2010/7/7 Martin Rex <mrex@sap.com>:
> Pascal Urien wrote:
>>
>>    Most of privacy exchanges over the Internet rely on the TLS protocol.
>>    According to this protocol two entities the client and the server
>>    computes a master secret from which are deduced cryptographic keys
>>    used for data privacy and security. Digital transactions may deal
>>    with critical information (payments ...) that need to be recorded for
>>    traceability issues or for legal requirements. However messages are
>>    secured by the TLS protocol, so it is not possible for a third party
>>    that logs packets to perform decryption operations upon legitimate
>>    requests.
>>
>>    The goal of this draft is to support a Trusted Third Party (TTP) that
>>    could recover the protected information when needed. The proposed
>>    protocol uses the Tripartite Diffie-Hellman (tdh) algorithm based on
>>    bilinear pairings over elliptic curves.
>
>
> I'm sorry, but this approach appears to be built on severely flawed
> assumptions.
>
> The data integrity protection and data encryption in TLS is based
> purely on symmetric crypto using SHARED secrets.  This means that
> both communication peer can not only verify all application data
> received from the peer, each of them can also create perfect fakes.

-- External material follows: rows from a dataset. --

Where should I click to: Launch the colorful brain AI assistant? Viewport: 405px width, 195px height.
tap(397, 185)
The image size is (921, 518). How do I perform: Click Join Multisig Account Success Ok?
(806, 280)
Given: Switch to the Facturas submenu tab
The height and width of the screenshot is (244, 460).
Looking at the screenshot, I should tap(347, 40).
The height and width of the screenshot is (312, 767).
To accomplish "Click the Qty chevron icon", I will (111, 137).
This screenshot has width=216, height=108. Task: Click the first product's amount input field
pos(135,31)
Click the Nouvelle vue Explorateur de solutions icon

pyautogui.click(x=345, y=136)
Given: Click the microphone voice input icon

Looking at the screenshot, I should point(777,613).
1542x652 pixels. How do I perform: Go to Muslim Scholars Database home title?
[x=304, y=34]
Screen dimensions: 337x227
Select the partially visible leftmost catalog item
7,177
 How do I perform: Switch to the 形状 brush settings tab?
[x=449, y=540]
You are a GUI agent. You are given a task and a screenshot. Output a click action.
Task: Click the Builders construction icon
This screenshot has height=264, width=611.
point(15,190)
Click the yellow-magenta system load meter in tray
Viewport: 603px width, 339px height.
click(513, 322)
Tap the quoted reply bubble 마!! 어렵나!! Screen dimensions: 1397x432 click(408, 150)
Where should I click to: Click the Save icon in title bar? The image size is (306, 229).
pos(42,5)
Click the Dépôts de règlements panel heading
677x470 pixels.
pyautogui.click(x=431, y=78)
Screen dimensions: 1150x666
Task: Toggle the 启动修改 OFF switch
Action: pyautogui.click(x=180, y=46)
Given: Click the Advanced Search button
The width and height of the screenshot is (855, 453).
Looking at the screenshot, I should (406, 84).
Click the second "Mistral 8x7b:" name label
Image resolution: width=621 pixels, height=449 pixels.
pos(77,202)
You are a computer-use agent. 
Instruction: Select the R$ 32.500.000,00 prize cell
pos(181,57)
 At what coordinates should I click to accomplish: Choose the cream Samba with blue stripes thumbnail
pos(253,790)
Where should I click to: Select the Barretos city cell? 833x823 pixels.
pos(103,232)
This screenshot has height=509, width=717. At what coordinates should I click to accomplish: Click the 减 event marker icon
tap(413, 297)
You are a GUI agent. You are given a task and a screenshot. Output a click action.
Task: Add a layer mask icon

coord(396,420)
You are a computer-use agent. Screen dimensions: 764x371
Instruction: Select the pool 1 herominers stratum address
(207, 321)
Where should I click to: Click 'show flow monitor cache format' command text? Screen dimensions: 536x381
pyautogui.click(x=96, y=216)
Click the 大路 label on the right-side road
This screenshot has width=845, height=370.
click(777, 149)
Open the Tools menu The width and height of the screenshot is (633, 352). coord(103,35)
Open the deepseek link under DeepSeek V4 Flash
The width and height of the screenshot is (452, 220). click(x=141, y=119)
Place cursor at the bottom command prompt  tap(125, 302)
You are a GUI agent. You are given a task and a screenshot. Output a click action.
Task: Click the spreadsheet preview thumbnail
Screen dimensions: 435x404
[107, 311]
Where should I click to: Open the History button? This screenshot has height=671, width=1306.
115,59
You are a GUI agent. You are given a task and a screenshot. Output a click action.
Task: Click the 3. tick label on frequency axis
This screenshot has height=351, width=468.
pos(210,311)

> And if the master secret plus the randoms from the initial handshake
> are shared with a misleadingly called "Trusted Third Party" (TTP),
> then also that TTP can perfectly modify a communication between two
> peers.
>
> TLS cipher suites are not built to provide anything in the direction
> of non-repudiation for communication contents at the transport level.
>
> Personally, I think that the concept of "escrowing application data
> at the transport level" for any kind of evidence purposes to be an
> unconditionally bad idea.
>
> Early 2007 there was a proposal (draft-housley-evidence-extns-00)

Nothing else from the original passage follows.